CEN started to standardise message components. Lego bricks.

</snip>

The issue of standardised components raises very interesting issues. There
are three different types of reusable element that we need to consider:

1. Reusable Business Patterns. These are sub-function type requirements
specifications, including use case and business information model, written
in a way to encourage re-use in requirements specifications.

2. Reusable Design Components. These are reusable chunks of design
specification (using a common architecture) which can be reused. CEN GPICs
and HL7 V3 CMETs seem to both fall into this category (and need to be
brought together).

3. Reusable Technology Components. These are reusable chunks of
technology-specific implementable specification. A good example is provided
by XML complex types within a referenced name space, which have been
developed specifically for reuse.

There is a clear relationship between these three types of reusable element,
but there is not a strict one to one mapping across them. They are not all
different aspects of the same Lego brick. They each are used by different
people to do different things. There may be a relationship between them,
but that is not necessary to achieve the major benefits of reusability. When
someone offers me a Lego brick, I want to be quite clear whether it is a
reusable business pattern, a design component or a technology component.

The predicted market for software components failed to grow as forecast
during the 1990s simply because the software components were just offered as
technology components (have widget, just pay me and then use it for whatever
you like), and not anchored in a common design architecture that dealt with
semantics properly, nor on business patterns.

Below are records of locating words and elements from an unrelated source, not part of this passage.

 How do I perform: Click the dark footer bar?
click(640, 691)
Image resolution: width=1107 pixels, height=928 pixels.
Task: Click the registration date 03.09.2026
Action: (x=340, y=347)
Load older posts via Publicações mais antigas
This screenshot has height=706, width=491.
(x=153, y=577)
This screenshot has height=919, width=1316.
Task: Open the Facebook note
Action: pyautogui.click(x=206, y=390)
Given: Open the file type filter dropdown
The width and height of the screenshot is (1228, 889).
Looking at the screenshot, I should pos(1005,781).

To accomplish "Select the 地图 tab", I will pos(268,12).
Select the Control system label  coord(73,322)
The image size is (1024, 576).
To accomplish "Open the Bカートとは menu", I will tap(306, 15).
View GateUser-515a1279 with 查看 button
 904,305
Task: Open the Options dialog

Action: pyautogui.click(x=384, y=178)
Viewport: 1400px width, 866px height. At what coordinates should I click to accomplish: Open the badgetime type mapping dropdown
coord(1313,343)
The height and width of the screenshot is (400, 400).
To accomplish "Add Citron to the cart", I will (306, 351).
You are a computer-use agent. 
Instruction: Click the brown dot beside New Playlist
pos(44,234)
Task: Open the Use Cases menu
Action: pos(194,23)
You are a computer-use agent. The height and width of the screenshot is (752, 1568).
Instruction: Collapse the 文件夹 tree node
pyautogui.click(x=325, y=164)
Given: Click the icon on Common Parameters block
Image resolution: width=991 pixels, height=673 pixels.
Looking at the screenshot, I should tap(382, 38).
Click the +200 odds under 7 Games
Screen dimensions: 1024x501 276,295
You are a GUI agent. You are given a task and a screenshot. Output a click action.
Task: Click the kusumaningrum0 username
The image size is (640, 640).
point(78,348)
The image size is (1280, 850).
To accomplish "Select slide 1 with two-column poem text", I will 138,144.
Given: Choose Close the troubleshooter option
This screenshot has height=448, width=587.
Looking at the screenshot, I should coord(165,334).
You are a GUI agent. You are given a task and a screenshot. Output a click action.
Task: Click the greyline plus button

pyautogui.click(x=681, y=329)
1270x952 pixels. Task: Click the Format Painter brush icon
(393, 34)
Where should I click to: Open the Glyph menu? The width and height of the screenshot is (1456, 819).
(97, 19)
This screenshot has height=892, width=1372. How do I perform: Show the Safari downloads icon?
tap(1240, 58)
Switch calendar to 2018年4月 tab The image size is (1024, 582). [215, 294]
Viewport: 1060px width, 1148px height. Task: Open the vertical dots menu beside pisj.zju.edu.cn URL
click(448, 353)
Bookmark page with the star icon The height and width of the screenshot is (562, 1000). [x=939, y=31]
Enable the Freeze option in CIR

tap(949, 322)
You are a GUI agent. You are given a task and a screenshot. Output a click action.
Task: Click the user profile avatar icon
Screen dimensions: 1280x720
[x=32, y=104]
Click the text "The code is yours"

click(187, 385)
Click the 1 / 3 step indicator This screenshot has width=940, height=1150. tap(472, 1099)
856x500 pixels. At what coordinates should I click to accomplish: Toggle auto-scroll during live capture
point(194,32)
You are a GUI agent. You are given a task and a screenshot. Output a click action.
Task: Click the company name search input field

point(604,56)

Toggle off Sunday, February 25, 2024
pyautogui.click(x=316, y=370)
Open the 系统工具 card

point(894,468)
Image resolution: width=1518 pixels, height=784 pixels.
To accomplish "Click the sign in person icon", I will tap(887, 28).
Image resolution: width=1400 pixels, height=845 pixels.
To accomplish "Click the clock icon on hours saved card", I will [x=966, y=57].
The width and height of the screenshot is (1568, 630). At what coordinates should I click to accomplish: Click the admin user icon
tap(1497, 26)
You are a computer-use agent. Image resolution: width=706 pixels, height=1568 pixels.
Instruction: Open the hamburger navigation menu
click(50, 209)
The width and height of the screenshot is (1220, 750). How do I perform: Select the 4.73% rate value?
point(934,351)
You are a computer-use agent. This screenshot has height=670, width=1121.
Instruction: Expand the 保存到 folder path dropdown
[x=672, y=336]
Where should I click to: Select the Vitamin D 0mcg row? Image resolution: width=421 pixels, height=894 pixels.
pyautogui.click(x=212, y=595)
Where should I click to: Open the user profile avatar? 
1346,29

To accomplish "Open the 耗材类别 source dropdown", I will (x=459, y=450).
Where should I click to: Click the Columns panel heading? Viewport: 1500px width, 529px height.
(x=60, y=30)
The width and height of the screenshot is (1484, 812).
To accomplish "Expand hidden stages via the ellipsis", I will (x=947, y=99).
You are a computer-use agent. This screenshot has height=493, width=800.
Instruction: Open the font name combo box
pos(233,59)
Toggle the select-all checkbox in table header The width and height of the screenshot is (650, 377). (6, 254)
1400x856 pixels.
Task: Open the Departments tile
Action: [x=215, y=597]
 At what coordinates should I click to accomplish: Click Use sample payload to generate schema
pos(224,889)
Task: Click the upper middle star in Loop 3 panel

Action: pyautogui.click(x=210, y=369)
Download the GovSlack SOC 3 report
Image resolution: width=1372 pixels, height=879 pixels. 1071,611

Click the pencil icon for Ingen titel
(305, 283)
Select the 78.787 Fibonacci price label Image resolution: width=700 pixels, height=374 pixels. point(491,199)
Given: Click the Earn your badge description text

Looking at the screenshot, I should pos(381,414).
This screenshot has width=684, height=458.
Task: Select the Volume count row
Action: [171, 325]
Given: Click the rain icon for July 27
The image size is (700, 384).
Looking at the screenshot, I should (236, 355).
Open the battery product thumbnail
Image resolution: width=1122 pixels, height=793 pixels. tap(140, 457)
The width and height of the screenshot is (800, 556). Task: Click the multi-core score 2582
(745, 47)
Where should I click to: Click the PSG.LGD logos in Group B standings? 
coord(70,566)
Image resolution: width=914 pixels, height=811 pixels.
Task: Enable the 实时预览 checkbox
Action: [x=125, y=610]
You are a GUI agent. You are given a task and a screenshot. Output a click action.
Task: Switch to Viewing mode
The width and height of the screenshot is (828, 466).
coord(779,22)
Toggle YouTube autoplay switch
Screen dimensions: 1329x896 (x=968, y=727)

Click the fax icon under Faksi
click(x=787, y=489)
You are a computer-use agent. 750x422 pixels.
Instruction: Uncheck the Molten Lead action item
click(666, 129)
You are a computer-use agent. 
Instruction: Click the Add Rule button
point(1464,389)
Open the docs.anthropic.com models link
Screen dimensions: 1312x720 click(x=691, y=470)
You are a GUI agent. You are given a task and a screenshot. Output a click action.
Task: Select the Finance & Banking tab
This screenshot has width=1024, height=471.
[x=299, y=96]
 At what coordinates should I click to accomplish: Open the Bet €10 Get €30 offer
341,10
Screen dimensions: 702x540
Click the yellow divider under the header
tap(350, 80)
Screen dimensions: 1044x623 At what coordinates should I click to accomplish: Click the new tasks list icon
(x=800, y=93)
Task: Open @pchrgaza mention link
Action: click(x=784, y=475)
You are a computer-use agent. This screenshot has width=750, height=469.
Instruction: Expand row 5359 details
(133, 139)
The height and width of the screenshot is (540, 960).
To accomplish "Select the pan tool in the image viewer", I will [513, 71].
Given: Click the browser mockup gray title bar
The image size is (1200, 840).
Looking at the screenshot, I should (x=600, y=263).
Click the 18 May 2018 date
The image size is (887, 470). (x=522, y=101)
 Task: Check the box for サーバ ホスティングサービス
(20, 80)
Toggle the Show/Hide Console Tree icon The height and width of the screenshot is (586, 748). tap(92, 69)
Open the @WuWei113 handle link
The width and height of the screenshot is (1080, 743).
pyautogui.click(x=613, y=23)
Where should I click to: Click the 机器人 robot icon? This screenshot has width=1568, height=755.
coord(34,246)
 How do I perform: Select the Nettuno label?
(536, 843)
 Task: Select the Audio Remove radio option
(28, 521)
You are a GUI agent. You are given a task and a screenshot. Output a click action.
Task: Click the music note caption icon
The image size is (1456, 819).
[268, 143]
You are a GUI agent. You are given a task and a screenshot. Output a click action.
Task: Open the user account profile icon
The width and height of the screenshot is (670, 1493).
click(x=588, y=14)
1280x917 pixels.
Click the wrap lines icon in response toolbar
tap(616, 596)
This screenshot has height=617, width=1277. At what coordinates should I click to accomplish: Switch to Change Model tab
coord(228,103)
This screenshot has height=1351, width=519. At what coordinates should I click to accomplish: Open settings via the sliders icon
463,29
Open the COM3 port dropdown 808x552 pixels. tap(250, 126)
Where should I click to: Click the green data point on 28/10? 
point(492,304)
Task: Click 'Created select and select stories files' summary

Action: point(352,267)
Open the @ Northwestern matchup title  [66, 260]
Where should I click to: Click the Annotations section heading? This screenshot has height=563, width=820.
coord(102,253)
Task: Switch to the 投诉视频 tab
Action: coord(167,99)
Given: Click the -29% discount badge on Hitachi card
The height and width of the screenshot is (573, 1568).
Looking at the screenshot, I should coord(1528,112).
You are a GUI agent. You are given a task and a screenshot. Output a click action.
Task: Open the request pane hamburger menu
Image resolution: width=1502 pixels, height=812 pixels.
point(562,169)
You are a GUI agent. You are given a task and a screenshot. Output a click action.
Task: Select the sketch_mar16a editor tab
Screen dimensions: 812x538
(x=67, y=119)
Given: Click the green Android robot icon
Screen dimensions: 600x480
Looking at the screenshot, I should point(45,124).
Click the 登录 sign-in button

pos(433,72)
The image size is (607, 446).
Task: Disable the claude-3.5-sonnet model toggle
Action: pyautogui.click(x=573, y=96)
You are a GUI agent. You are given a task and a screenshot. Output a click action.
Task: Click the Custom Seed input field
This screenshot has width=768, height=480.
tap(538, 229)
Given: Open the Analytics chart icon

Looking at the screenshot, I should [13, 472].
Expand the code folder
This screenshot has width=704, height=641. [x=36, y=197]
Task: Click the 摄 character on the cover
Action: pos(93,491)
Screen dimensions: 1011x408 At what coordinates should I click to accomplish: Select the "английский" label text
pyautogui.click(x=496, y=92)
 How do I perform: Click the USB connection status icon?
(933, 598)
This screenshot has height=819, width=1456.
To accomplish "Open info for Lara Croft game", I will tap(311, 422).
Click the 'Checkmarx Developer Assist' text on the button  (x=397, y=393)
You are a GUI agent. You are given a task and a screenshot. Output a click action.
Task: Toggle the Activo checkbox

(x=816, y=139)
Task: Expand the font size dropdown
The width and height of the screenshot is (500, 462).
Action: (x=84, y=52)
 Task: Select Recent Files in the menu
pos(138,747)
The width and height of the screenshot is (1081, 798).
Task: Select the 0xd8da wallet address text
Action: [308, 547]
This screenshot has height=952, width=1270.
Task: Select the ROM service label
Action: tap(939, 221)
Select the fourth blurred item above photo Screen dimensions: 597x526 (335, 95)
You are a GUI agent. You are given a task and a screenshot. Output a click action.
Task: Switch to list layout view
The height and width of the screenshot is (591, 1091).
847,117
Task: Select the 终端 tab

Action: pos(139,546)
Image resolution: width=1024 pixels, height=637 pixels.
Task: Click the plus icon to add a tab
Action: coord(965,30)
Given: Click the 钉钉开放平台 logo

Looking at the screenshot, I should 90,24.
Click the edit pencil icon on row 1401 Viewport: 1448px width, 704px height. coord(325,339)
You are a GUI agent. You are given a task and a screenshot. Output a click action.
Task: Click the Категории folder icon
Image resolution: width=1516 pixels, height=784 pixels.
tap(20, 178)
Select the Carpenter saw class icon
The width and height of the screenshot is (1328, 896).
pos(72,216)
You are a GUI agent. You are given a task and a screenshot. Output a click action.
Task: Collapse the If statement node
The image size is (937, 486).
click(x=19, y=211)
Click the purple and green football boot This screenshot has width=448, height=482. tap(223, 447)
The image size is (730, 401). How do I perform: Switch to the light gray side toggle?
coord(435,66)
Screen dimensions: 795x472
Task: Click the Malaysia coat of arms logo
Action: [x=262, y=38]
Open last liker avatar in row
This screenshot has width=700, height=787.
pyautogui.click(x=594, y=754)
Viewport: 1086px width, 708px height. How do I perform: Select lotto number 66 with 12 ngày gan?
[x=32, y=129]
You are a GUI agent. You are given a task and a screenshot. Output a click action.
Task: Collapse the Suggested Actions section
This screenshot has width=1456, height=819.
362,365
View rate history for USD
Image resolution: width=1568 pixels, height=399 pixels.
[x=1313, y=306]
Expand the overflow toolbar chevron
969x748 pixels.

If standards (including standards for reusable elements) are properly
anchored in specific use cases, then we can rid ourselves of a great deal of
the bloated optionality which is the curse of so many otherwise good
standards.

Tim

Ed, I agree entirely with what you say. I keep being reminded of the
excellent ISO definition of Consensus:

Consensus is general agreement, characterized by the absence of sustained
opposition to substantial issues by any important part of the concerned
interests and by a process which involves seeking to take into account the
views of all parties concerned and to reconcile any conflicting arguments.